— start of Information supplied —

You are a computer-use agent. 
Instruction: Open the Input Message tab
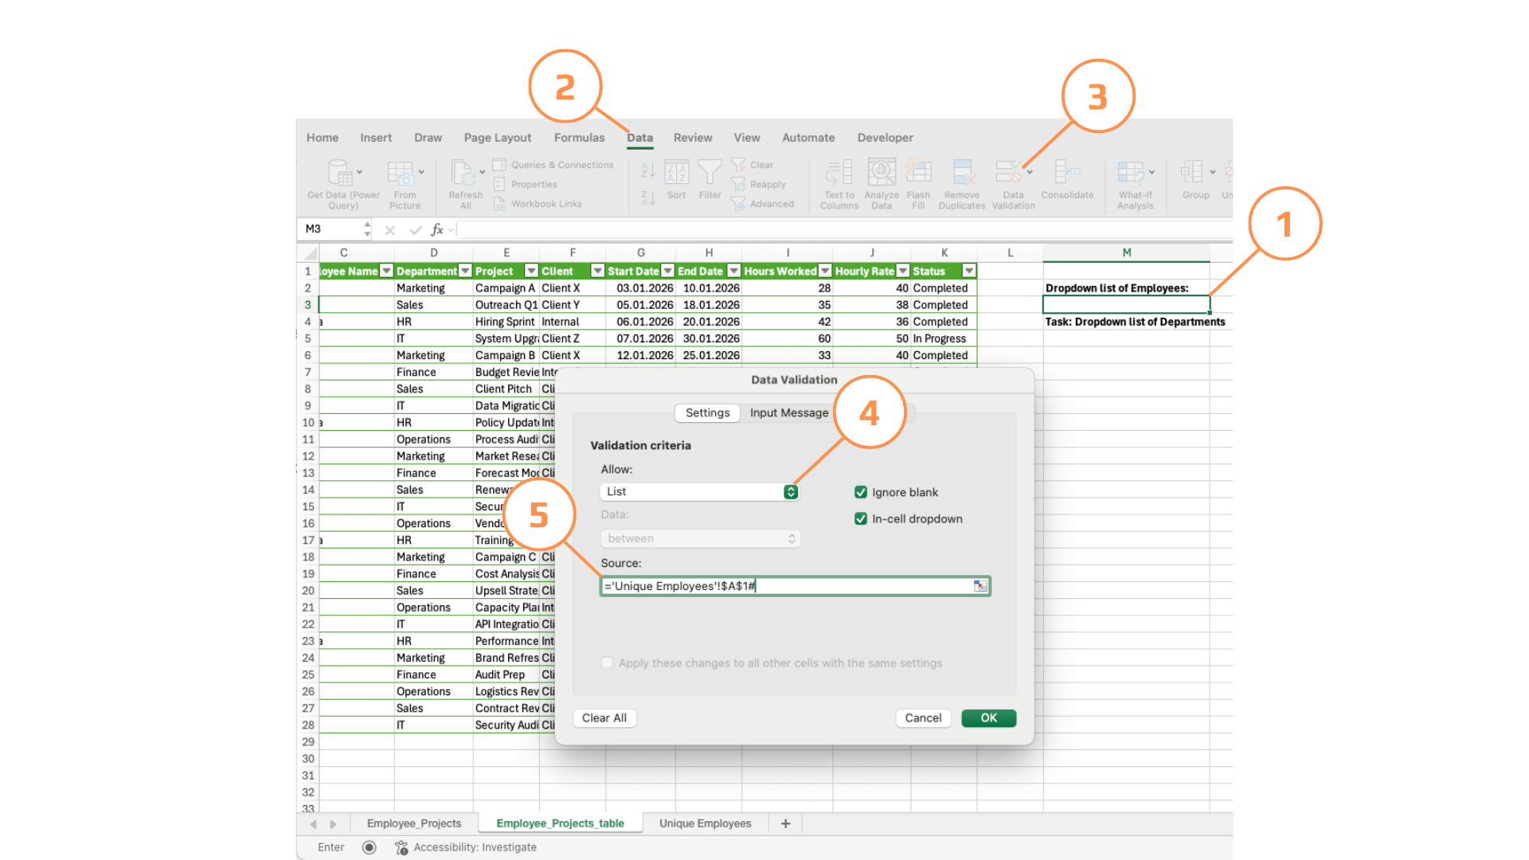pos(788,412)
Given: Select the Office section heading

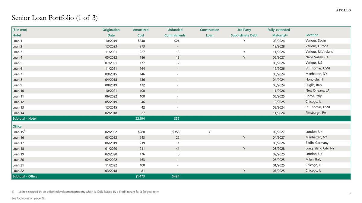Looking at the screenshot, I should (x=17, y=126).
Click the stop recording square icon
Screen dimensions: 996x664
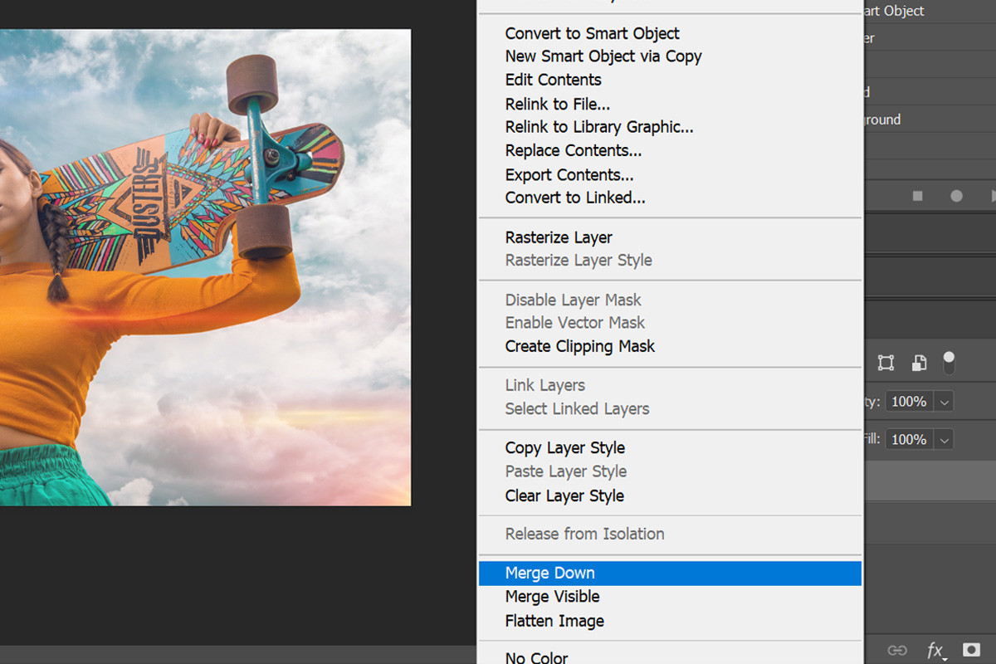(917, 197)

— end of Information supplied —
— start of Information supplied —

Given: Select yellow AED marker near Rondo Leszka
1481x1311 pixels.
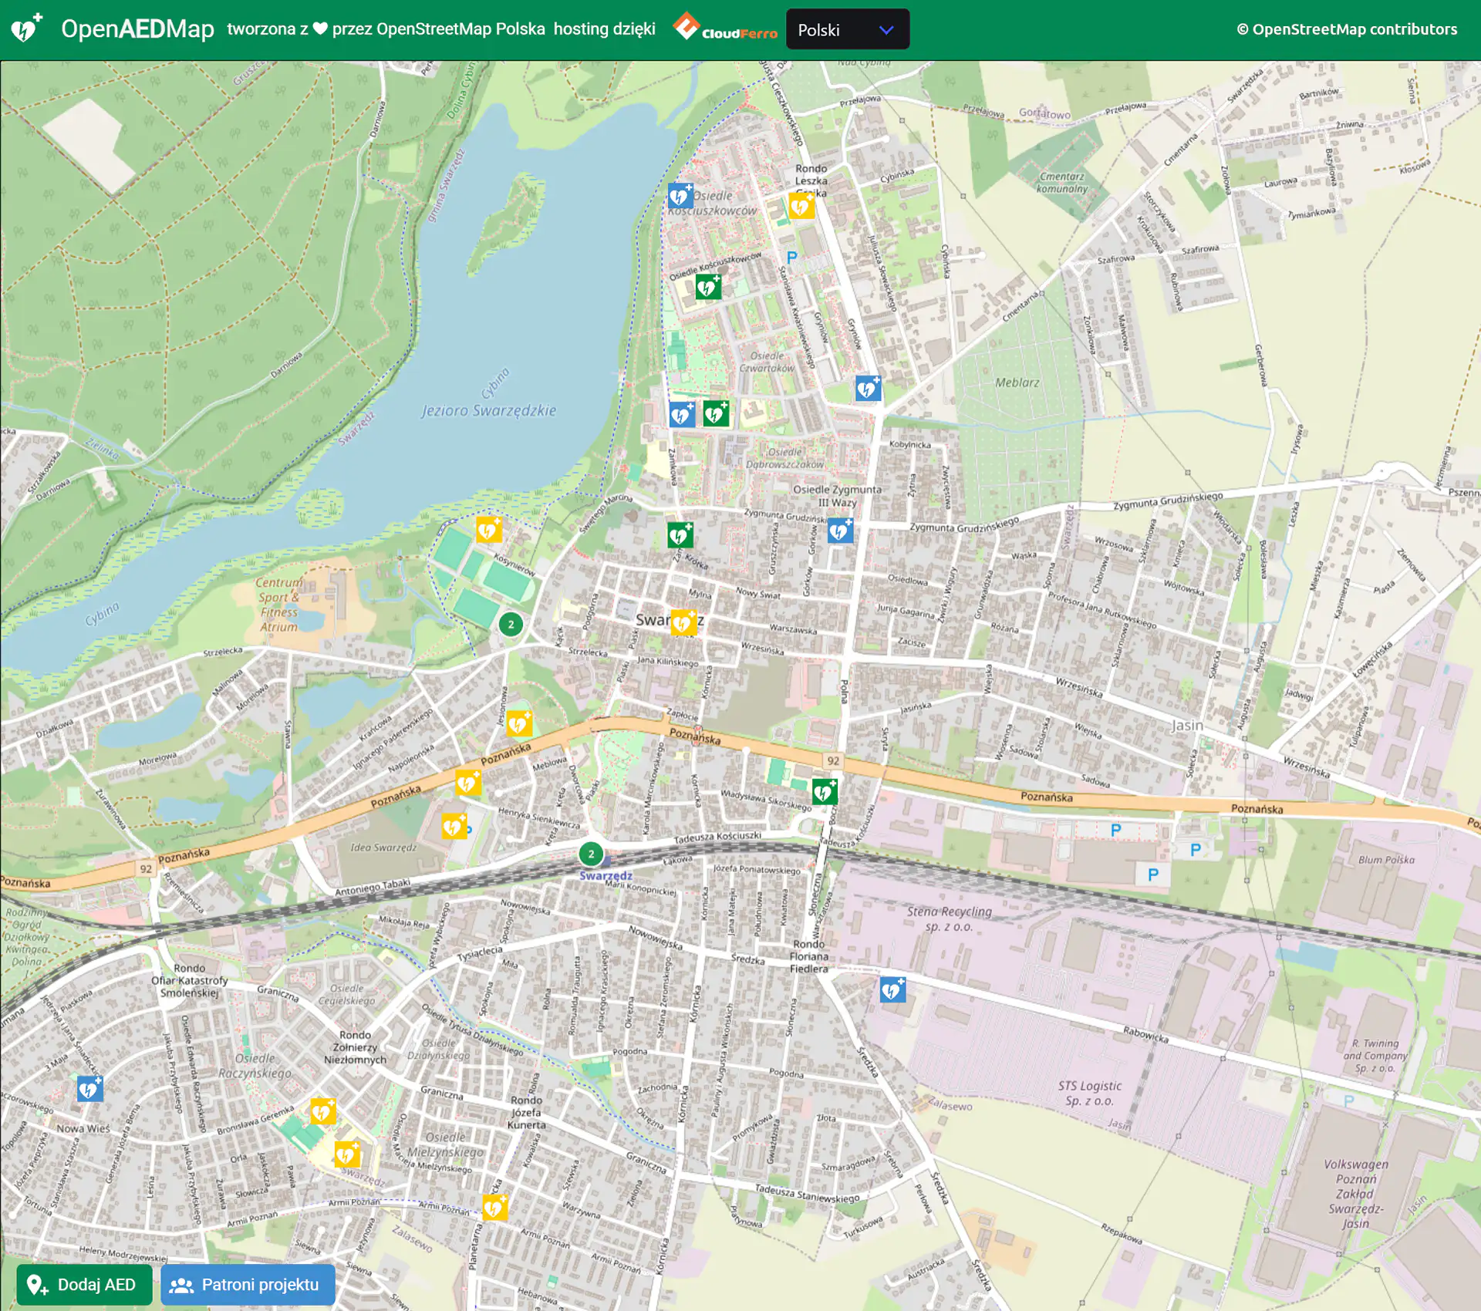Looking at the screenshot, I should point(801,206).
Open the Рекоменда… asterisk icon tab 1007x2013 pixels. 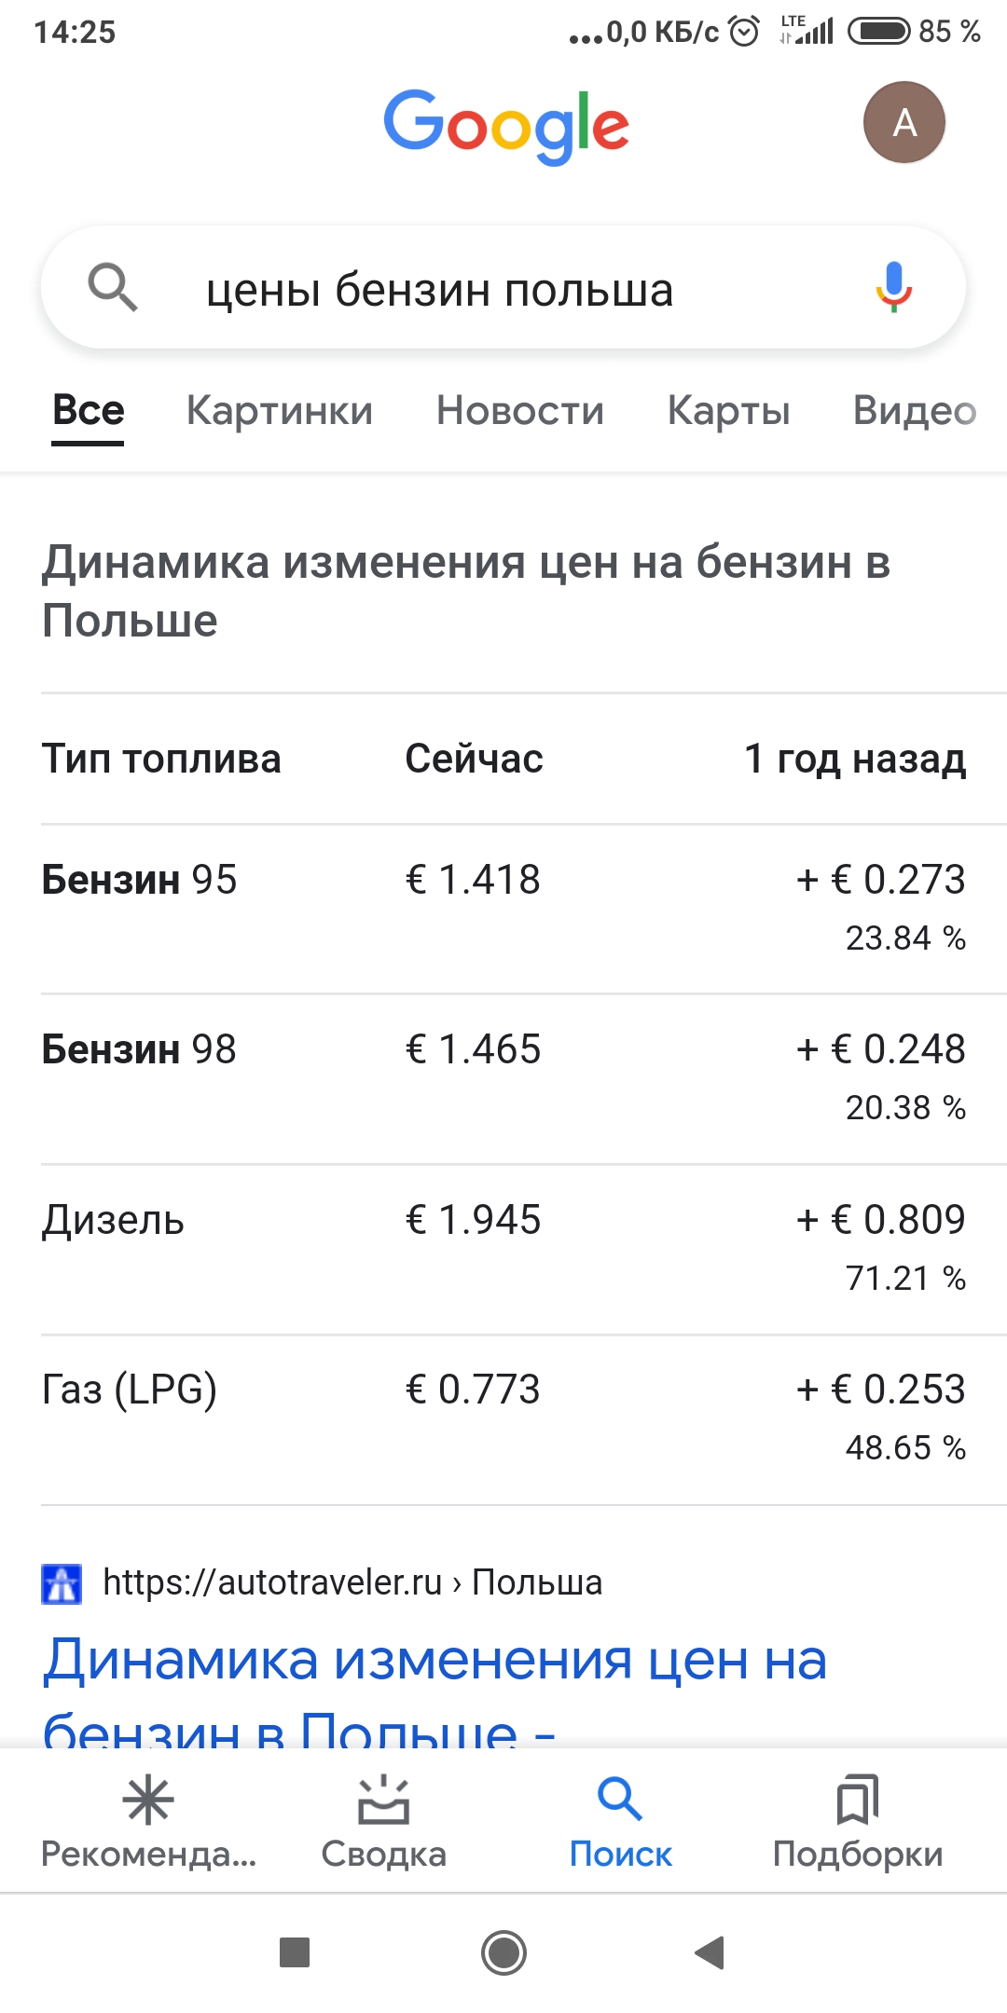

— end of Information supplied —
— start of Information supplied —

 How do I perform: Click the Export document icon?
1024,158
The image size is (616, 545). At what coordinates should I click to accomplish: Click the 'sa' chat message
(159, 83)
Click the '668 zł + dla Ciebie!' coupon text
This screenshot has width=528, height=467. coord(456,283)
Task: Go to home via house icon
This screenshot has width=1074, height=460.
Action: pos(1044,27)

— end of Information supplied —

**Problem description**
Extract every line of the records above that contains the word "Select".

**Response**
Given: Select the Office section heading
Given: Select yellow AED marker near Rondo Leszka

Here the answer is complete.